Han**** Fabrics is having their biggest sale event of the year! It is their 53rd anniversary sale and a lot of fabrics, including fleece and flannel, are 53% off! If there is a store near you, take advantage of the sale while you can!  
Here is a link to all the fabrics they have on sale: http://www.han****fabrics.com/On-Sale_s ... iewcat.htm

*PS- Sorry if this is in the wrong category, feel free to move it! I was deciding between here and housing.


----------



## Godzilla Girl (May 23, 2009)

I just bought a bunch of new fleece for Nigel this weekend. Wish I had waited, they have some really cute things there.


----------



## cmcelroy (Sep 6, 2010)

Im soooo glad I found this post!!!!!! Im so going to go get Apollo new fleece and flannel tomorrow!!! I started out with remnants and will be glad to get something special for him!


----------



## Sela (Apr 10, 2010)

Tie-Dye-Hedgie, you are officially my new favourite person. I need to buy up a bunch of fleece so I can start making blankets and pouches to sell, and this came at just the right time.


----------



## I<3Hejji (Aug 29, 2010)

Thank you for posting! I have never been to that fabric store before, but just found that there is one a few miles from where I live! I can't wait to go stock up on fleece  You rock for posting this!


----------



## NoDivision (Aug 29, 2010)

Totally awesome. I've been a couple of times already! I am EXTREMELY tight for money right now, but I've figured that a perfect size piece of fleece for my C&C cage is a yard and 1/8, folded in half - patterned fleece in that size came to $5.60! Soooo awesome. I wish the sale lasted longer, I want more fleece!


----------



## tie-dye hedgie (Dec 19, 2009)

Hi all!  
I just wanted to bump this thread up so everyone remembers the awesome sale Han****'s is having!!!
I went there today, got over 7.5 yards of fleece and flannel and it was only $20.67!!!   Most of the fleece was $1.87 a yard!! I'm going back this weekend and getting a few more patterns that caught my fancy! 

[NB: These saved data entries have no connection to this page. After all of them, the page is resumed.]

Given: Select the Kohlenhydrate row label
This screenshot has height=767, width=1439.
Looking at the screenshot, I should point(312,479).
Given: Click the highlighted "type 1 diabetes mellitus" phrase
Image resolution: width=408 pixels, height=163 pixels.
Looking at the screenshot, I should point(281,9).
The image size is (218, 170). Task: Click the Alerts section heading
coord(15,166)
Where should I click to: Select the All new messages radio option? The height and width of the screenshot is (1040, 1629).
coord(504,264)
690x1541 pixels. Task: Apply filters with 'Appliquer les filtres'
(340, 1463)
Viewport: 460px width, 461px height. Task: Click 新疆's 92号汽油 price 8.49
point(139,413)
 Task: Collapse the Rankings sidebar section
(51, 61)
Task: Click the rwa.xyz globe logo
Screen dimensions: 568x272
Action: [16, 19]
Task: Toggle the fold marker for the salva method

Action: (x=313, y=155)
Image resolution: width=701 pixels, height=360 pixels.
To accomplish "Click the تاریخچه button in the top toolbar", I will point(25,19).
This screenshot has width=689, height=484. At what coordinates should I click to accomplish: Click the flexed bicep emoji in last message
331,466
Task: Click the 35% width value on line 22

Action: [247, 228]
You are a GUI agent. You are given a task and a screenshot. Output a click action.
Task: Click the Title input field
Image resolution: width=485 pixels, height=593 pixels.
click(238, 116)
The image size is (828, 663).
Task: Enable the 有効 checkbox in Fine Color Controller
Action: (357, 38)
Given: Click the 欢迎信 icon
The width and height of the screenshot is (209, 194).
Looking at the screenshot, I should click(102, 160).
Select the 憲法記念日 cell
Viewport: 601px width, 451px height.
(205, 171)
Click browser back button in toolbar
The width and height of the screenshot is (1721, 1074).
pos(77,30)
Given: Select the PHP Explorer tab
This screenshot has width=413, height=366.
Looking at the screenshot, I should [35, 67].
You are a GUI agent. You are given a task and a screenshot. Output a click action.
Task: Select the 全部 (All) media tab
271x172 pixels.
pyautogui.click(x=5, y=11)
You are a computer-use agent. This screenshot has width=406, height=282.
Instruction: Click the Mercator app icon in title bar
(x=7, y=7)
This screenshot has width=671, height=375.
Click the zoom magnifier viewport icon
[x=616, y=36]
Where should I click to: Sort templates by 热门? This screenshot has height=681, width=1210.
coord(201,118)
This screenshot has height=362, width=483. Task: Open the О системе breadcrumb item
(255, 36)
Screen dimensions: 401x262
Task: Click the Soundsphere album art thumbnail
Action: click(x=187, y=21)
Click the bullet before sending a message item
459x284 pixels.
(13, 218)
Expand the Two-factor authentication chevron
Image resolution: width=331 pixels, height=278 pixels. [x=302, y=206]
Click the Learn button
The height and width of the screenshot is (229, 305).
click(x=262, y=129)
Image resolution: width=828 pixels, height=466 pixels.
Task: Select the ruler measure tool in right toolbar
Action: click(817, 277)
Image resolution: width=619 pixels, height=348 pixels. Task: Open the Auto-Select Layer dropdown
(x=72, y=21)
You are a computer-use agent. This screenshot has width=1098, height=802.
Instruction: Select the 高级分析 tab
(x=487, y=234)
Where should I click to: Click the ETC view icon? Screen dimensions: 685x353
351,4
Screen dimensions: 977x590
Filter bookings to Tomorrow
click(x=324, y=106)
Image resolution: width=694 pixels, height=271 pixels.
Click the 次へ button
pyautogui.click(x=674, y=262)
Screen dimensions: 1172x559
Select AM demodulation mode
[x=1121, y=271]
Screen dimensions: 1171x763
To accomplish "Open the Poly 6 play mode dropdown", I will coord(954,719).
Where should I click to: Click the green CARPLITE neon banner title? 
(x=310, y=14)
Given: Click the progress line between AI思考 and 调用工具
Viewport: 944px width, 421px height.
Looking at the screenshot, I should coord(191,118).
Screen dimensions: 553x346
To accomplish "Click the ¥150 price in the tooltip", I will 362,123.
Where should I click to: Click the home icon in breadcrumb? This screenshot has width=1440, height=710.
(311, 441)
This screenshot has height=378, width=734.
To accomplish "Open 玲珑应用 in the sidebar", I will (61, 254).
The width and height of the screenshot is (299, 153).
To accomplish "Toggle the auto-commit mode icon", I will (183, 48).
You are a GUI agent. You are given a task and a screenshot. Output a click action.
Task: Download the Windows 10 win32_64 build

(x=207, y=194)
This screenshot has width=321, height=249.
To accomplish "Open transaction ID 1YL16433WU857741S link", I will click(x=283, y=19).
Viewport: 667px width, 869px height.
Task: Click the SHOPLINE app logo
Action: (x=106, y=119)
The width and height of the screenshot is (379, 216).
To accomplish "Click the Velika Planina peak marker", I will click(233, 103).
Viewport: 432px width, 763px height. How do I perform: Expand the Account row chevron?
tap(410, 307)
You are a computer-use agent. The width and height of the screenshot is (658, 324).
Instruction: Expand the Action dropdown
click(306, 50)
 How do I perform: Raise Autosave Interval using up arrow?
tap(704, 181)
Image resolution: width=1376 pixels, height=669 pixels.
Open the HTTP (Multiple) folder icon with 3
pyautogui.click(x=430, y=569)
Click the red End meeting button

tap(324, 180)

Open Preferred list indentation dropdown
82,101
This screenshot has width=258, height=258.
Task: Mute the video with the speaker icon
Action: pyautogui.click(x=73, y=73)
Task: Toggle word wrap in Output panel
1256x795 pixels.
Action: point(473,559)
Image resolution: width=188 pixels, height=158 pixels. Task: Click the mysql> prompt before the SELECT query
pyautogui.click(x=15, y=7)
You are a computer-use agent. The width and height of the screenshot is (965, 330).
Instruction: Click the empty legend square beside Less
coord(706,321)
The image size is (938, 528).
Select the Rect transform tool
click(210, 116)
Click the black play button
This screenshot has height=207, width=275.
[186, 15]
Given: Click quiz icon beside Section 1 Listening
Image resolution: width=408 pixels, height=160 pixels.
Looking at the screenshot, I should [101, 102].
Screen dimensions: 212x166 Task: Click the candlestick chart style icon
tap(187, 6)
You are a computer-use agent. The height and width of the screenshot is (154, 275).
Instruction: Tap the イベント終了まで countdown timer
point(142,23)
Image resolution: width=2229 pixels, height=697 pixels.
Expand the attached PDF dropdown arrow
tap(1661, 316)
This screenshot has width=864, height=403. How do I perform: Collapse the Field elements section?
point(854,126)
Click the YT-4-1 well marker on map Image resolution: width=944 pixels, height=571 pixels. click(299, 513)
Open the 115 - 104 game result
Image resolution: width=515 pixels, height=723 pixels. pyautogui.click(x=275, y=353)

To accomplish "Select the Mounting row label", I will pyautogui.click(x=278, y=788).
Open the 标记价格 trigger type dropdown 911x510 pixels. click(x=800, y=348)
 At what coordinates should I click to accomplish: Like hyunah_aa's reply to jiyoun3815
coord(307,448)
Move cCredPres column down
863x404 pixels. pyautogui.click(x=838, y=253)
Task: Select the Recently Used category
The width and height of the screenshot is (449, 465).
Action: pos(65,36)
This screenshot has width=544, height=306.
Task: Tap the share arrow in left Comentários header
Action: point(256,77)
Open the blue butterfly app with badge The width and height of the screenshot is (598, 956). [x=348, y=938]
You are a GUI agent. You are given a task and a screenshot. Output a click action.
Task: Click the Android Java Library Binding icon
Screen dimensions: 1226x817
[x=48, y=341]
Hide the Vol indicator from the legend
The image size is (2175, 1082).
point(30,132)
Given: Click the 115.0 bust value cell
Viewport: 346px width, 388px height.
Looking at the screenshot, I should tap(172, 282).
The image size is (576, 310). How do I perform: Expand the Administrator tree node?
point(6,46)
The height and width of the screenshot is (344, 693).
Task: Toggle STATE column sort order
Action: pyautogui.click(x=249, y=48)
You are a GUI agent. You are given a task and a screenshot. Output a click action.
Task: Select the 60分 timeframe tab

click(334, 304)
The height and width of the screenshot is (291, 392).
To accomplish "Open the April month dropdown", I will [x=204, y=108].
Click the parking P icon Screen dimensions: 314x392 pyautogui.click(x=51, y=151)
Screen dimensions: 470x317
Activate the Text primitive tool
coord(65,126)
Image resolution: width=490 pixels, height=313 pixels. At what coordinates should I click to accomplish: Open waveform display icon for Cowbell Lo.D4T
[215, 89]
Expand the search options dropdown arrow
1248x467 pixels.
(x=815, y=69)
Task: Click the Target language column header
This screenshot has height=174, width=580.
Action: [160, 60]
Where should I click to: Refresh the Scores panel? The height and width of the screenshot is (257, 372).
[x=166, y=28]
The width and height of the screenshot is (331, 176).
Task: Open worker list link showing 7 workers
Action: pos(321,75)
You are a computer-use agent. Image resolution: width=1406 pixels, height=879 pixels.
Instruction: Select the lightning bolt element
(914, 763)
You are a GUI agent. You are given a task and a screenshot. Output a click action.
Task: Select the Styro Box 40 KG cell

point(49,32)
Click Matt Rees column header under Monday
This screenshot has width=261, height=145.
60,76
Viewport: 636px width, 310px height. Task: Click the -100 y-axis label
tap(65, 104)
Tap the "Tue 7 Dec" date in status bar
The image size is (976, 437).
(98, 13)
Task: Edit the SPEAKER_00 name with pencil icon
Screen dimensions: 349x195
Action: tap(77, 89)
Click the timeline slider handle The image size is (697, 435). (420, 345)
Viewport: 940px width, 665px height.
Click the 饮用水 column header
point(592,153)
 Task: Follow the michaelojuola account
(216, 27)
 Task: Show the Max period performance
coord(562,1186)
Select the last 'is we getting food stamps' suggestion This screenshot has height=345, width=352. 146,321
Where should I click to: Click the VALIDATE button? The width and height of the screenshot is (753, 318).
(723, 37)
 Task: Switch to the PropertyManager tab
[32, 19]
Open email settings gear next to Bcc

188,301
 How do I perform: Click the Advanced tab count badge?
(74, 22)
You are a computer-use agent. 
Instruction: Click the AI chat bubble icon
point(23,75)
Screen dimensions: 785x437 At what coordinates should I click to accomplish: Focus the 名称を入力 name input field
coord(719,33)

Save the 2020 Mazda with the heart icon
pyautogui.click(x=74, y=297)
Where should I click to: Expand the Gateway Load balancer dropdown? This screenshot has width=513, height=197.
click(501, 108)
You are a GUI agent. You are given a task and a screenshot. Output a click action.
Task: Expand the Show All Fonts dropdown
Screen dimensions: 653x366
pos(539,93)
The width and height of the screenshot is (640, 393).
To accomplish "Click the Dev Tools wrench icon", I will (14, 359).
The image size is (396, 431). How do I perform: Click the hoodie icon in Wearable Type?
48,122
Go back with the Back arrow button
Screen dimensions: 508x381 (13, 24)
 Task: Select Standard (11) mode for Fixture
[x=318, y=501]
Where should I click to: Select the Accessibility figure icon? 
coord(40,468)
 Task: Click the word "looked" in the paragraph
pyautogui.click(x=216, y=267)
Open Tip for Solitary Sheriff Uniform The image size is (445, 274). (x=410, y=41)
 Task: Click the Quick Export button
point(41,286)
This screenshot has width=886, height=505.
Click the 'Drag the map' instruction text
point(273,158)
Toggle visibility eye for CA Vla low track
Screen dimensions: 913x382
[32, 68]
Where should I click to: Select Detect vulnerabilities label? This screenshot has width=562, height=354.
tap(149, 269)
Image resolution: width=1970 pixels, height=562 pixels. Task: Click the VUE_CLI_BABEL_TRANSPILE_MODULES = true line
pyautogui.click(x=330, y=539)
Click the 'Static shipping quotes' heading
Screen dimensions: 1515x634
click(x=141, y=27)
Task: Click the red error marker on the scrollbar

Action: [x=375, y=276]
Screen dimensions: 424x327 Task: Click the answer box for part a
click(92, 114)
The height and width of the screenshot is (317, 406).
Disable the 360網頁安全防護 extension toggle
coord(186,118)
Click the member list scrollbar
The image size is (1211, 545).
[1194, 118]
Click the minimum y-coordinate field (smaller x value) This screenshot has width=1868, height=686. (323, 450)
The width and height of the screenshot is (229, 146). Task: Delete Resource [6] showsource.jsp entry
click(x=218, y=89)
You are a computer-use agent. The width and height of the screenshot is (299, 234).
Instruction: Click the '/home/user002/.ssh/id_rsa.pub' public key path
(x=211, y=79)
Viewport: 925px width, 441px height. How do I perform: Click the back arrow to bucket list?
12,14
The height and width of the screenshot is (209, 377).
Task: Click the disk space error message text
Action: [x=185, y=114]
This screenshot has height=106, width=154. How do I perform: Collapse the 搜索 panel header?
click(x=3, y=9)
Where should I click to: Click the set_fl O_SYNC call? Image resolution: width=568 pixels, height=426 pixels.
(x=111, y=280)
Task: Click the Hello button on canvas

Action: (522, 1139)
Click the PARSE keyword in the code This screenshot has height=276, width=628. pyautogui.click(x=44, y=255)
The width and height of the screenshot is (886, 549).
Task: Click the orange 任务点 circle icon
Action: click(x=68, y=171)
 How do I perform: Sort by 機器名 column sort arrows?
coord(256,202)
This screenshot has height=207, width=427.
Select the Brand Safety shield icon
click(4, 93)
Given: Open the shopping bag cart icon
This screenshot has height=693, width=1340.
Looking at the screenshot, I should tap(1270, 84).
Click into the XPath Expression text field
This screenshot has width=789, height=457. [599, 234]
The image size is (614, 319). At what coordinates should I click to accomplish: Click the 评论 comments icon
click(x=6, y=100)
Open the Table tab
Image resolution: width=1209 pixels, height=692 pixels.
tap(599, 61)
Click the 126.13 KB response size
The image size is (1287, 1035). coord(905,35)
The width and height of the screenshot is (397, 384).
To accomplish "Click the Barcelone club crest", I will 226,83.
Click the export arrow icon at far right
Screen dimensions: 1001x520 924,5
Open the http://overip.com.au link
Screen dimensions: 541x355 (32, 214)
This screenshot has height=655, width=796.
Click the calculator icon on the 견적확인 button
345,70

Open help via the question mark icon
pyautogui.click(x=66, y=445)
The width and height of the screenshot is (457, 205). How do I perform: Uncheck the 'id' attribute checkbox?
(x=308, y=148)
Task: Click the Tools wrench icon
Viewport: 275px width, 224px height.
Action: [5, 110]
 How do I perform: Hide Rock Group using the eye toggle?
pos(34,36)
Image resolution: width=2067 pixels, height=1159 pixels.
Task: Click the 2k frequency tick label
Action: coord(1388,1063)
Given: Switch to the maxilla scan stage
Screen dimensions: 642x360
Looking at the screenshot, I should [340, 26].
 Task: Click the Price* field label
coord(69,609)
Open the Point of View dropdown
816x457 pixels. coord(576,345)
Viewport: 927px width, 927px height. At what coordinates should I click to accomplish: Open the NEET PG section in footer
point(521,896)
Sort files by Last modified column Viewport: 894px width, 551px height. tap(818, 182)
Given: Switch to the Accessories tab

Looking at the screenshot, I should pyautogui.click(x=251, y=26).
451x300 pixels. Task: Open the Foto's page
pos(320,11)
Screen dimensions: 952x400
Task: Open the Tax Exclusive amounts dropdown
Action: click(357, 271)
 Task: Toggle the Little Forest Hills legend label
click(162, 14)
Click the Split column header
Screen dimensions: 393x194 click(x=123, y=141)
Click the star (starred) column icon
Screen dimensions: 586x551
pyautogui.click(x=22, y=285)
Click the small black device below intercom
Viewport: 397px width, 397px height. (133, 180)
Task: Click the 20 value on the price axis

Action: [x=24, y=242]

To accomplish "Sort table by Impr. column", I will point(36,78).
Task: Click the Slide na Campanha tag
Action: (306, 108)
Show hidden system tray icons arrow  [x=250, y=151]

The mega blowout sale continues until September 29th, so hurry in and get it while you can! :mrgreen:


----------



## nessariel (Mar 3, 2010)

Alas! They do not ship to Canada. :x It never makes sense to me how expensive/difficult it is to ship things to Canada from the States. I live right next to the border, but shipping is basically double...


----------